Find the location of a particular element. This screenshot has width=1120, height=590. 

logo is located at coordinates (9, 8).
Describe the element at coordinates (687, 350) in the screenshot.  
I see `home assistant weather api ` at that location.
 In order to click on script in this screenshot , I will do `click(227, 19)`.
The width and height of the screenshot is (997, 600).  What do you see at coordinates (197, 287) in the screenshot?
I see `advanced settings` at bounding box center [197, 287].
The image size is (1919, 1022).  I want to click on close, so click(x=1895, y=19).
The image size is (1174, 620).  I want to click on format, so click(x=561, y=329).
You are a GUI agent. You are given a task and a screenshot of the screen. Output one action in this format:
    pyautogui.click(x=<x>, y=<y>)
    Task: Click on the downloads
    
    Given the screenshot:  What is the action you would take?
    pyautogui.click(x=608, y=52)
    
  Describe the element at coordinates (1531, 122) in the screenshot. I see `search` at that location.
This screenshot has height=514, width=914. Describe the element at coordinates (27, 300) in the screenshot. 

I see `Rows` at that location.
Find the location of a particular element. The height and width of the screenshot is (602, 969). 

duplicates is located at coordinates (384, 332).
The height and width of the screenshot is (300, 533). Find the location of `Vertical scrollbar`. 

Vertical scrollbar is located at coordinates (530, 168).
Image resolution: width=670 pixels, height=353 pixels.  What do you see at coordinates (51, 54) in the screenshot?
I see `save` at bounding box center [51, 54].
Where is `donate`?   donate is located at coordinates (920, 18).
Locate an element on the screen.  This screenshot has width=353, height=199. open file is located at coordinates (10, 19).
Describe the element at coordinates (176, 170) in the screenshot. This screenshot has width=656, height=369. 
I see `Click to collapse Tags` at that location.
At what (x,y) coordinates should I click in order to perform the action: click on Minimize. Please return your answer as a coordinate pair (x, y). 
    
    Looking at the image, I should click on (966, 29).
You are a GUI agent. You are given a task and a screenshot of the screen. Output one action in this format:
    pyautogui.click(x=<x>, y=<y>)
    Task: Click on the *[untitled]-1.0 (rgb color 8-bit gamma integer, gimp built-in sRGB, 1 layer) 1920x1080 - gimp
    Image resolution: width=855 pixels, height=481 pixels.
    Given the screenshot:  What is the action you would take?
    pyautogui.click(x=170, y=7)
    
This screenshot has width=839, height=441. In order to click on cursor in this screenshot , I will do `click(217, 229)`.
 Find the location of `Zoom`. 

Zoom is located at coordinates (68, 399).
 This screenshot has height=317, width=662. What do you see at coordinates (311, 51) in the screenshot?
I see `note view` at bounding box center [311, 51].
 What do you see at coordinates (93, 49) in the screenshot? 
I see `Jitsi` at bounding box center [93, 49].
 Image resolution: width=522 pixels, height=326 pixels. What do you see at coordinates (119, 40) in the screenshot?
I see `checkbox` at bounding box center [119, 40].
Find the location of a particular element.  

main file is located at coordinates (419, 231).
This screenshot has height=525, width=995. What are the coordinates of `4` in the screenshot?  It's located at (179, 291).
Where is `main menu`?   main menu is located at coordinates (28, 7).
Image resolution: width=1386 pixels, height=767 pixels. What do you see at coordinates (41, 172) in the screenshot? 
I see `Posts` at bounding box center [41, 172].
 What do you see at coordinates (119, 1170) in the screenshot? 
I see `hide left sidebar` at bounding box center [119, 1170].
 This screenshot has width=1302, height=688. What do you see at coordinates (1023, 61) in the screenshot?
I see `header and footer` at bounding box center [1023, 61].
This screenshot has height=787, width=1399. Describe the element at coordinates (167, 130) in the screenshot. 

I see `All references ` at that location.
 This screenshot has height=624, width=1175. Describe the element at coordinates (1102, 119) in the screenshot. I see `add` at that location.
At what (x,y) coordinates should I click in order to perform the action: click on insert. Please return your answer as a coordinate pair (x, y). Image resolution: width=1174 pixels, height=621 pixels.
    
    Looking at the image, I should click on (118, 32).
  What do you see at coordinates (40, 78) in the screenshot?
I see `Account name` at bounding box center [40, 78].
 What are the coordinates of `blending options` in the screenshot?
--
(EXERCISE OBJECTIVE):
Print the data verbatim, from its first line through the line containing "In order to click on script", with both of those lines included.

(SOLUTION):
Find the location of a particular element. This screenshot has width=1120, height=590. 

logo is located at coordinates (9, 8).
Describe the element at coordinates (687, 350) in the screenshot.  
I see `home assistant weather api ` at that location.
 In order to click on script in this screenshot , I will do `click(227, 19)`.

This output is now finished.